Estate of Key v. Key

22 Ill. App. 3d 265 | Ill. App. Ct. | 1974

Lead Opinion

Mr. PRESIDING JUSTICE GEORGE J. MORAN

delivered the opinion of the court:

Petitioner appeals from a judgment of the trial court dismissing her suit to quiet tide to the property on which her father resided prior to his death.

This case involves a petition by the administrator of the estate of Guy William Key to sell real estate and to quiet title thereto by voiding a deed executed by die decedent to his son, Kenneth Key, die respondentappellee, on account of non-delivery of the deed by the decedent during his lifetime. After a hearing on the petition, the circuit court of Williamson County in a non-jury trial, found that the decedent in his lifetime had executed and delivered to his son, Kenneth Key, a deed to the real estate in question, and that at the time of die decedent’s death the real estate was owned and now is owned by die respondent. The court then dismissed the case for want of equity.

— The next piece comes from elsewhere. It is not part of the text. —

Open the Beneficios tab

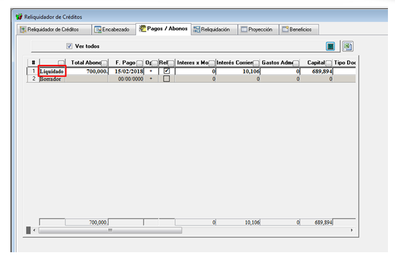point(302,30)
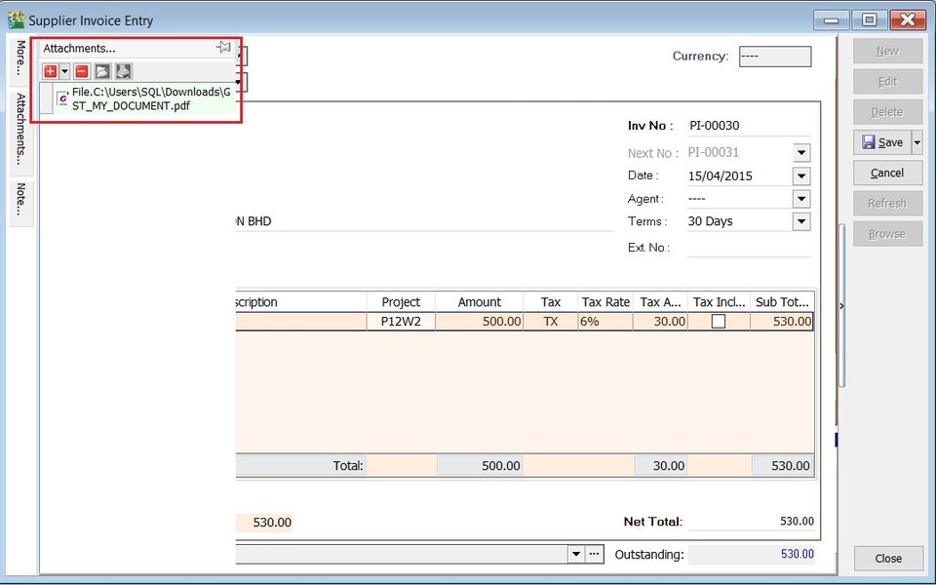The image size is (936, 585).
Task: Click the Save button's disk icon
Action: tap(871, 142)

The evidence discloses that on December 2, 1968, the decedent called Raymond Miller of Marion, Illinois, a lay person who regularly prepared deeds for persons in Marion, for the purpose of malting a deed to the premises where he was living. Miller testified that he was asked to prepare a deed and that after 4 o’clock in the afternoon of the day the decedent called him, he went to the decedent’s house with the prepared deed, that Guy Key signed it in his presence and that he then notarized it. He also testified that in his opinion the grantor was of sound mind and able to conduct business at the time.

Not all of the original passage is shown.